Activity | Each line that contains the word "computer" counts once; give the total for the records below and nothing else.

Data records |

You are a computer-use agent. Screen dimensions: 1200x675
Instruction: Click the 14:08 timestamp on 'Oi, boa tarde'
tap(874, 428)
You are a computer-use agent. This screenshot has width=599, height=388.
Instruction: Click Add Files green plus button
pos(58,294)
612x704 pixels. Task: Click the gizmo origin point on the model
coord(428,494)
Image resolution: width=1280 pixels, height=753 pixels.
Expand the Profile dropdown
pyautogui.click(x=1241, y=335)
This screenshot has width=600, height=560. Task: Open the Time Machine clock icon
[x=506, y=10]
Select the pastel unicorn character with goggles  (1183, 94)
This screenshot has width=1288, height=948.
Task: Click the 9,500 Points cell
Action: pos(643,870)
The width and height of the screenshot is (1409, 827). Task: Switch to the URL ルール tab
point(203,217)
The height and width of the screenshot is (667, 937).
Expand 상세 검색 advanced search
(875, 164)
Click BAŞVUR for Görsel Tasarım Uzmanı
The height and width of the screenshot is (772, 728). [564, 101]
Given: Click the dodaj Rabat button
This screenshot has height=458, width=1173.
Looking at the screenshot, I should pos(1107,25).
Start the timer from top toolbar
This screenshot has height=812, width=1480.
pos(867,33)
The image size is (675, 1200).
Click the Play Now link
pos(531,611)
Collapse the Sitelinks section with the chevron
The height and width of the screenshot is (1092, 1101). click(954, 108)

Response below | 2